Mandates that specified Federal banking agencies establish uniform accounting standards to determine the capital ratios of all federally insured financial institutions.
Amends the Bank Holding Company Act to revise the cross-marketing restrictions placed upon banks controlled by specified holding companies.
Amends the Federal Financial Institutions Examination Council Act of 1978 to establish within the Council an Appraisal Subcommittee to: (1) monitor State and Federal appraisal standards for federally related transactions; (2) maintain a national registry of State licensed appraisers for federally related transactions; (3) report annually to the Congress regarding its activities; and (4) monitor the Appraisal Foundation. Authorizes appropriations. Authorizes the Subcommittee to collect registration fees from persons who perform appraisals in federally related transactions. Requires Federal financial institutions, regulatory agencies, and mortgage agencies to prescribe real estate appraisal standards for federally related transactions. Directs the Subcommittee to monitor State appraiser certifying and licensing agencies to determine consistency with this Act. Empowers the Subcommittee to reject a State's appraiser certifications or licenses. Provides for a temporary waiver of appraiser certification or licensing requirements for States having a scarcity of qualified appraisers. Requires a Federal agency (including the Subcommittee) to report any State certified or licensed appraiser who violates this Act. Subjects a financial institution to a civil penalty for knowingly engaging the services of an appraiser in a federally related transaction who is not State certified or licensed.

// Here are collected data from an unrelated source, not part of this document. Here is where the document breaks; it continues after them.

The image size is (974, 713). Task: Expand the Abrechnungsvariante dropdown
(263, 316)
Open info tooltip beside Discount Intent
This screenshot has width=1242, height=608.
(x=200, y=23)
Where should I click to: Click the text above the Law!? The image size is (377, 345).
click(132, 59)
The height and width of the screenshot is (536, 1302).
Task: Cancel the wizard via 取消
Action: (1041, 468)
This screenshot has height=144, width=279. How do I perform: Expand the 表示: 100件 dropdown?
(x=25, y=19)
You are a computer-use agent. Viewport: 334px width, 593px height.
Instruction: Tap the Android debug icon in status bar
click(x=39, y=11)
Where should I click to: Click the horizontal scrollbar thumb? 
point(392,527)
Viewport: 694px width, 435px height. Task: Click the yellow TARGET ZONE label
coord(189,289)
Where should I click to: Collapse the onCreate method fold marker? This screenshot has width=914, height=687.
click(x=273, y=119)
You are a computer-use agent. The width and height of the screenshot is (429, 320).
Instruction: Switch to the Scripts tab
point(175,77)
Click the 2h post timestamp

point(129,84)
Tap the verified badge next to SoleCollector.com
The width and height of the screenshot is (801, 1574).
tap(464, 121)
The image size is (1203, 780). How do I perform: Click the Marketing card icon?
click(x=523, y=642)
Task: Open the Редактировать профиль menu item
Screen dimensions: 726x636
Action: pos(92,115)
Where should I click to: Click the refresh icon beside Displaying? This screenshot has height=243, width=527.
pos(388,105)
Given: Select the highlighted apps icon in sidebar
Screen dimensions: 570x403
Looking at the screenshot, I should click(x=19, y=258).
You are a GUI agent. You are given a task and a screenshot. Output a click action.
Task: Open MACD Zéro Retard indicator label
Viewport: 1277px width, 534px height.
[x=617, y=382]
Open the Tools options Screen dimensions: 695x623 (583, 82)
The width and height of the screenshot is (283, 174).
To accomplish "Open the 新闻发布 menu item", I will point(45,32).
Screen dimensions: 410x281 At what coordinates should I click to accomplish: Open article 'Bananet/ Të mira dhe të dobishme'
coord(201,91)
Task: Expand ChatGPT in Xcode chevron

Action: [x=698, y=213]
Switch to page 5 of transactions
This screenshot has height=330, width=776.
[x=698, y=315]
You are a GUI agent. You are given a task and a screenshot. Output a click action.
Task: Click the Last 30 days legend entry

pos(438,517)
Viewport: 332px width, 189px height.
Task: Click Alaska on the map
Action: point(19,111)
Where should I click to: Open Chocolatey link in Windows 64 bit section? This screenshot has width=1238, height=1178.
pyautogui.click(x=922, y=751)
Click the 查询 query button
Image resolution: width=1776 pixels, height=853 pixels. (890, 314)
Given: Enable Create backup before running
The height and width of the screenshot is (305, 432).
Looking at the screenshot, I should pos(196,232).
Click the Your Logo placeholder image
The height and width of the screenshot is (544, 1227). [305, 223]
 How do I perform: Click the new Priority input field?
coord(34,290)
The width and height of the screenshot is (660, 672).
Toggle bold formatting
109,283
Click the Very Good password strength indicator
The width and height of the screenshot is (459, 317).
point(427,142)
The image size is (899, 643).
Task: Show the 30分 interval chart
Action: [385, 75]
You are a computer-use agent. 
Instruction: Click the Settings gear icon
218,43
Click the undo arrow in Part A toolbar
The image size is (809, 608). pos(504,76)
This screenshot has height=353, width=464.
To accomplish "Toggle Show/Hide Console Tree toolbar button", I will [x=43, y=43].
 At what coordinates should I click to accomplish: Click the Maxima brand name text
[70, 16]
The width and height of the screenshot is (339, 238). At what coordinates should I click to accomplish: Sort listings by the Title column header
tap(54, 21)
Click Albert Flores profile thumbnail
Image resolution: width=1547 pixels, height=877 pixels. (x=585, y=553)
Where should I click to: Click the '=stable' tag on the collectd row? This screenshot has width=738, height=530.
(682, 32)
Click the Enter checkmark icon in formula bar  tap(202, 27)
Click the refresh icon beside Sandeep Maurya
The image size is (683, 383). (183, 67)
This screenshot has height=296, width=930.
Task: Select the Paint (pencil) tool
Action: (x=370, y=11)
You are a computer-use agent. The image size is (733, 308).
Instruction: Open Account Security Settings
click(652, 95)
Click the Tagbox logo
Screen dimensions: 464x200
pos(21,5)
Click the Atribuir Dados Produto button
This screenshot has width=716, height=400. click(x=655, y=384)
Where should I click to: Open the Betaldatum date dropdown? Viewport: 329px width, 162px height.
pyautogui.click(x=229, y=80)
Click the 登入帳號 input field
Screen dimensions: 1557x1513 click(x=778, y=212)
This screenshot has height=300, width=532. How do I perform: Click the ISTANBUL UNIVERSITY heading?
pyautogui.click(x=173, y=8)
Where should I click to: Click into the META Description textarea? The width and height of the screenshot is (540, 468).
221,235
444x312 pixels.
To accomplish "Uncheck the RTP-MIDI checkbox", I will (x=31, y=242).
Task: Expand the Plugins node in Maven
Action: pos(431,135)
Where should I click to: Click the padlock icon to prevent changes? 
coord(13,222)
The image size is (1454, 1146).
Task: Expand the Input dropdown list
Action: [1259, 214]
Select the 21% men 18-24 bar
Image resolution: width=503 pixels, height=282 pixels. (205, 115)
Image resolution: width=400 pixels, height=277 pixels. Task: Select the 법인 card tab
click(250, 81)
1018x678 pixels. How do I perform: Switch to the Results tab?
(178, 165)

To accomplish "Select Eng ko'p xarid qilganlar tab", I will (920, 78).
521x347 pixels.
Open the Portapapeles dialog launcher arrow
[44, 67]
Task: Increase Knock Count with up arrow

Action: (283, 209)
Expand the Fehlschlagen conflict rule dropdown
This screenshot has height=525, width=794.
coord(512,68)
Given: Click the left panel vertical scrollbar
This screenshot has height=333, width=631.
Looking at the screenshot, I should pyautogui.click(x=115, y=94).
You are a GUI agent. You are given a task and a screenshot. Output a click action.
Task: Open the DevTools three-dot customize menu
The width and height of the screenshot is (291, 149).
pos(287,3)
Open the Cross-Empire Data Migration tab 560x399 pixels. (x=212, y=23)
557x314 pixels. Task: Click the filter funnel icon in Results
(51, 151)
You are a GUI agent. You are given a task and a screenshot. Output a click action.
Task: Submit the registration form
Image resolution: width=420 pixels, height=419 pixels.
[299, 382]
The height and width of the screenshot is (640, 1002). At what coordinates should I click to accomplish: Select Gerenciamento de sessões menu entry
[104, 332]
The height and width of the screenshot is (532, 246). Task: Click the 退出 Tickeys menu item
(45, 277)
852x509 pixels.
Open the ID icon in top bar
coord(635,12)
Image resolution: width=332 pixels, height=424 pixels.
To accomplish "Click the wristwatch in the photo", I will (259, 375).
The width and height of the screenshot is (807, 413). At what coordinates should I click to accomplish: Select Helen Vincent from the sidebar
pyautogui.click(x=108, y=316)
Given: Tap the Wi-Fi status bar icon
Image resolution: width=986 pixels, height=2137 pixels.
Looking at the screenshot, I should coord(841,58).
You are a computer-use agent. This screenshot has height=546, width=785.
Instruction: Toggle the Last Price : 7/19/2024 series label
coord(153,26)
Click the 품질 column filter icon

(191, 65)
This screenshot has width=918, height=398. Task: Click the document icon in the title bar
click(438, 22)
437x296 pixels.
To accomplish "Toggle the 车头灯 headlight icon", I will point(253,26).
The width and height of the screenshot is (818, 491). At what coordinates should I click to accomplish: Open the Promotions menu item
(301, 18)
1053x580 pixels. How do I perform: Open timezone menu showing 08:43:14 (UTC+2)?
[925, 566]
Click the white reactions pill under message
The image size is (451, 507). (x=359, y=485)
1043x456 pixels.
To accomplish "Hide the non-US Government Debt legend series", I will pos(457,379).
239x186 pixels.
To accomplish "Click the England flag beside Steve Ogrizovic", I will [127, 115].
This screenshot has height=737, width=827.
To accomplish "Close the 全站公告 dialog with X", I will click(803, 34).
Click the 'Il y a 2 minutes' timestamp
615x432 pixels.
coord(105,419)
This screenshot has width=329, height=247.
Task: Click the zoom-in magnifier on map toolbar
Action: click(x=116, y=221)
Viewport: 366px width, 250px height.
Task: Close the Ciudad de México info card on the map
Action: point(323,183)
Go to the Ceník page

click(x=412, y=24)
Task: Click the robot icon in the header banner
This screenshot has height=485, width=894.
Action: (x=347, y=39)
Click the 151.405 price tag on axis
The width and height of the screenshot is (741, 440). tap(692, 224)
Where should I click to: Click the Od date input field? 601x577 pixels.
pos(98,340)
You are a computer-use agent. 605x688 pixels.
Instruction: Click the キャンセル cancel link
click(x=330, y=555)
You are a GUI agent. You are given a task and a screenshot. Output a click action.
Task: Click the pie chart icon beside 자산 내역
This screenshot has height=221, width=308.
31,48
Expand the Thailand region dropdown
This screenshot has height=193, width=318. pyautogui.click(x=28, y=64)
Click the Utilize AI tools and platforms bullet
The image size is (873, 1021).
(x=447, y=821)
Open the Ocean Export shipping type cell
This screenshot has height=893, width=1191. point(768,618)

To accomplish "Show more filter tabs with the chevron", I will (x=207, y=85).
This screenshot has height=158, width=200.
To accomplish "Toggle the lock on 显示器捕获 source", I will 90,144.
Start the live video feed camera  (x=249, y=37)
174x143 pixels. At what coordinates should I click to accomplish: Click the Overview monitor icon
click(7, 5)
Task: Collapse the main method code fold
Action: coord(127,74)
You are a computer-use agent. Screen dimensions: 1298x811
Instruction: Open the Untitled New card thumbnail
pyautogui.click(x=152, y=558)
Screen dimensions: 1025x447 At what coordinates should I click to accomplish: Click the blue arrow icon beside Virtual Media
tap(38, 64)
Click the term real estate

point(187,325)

Expresses the sense of the Senate that the House of Representatives should adopt and send to the Senate for consideration as part of this Act legislation to repeal certain tax rules for financial institutions, including: (1) the exclusion from income of payments made to financially troubled institutions by the FSLIC and the FDIC; (2) the granting of tax-free status to certain reorganizations of such institutions; and (3) the relaxation of certain loss carryover rules.
Amends the Bank Holding Company Act of 1956 to revise the conditions under which certain bank holding companies which control grandfathered nonbank and certain savings association holding companies may own more than five percent of the shares or assets of other financial institutions (passive investments).
Amends the Federal Savings and Loan Recapitalization Act to exempt from its moratorium on voluntary termination of FSLIC insured status a certain institution (First City Federal Savings Bank, Memphis, Tennessee) whose board of directors had decided to terminate such status before April 1, 1987, and whose deposit insurance had been in effect for less than one year as of such date.
Title XV: General Provisions - Expresses the sense of the Congress that: (1) an 800-bed local correctional treatment facility be constructed in the District of Columbia at the earliest possible date; and (2) Mayor Barry and other District of Columbia officials be urged to move expeditiously with a crime containment program, including the construction of a local 800-bed prison and jail space.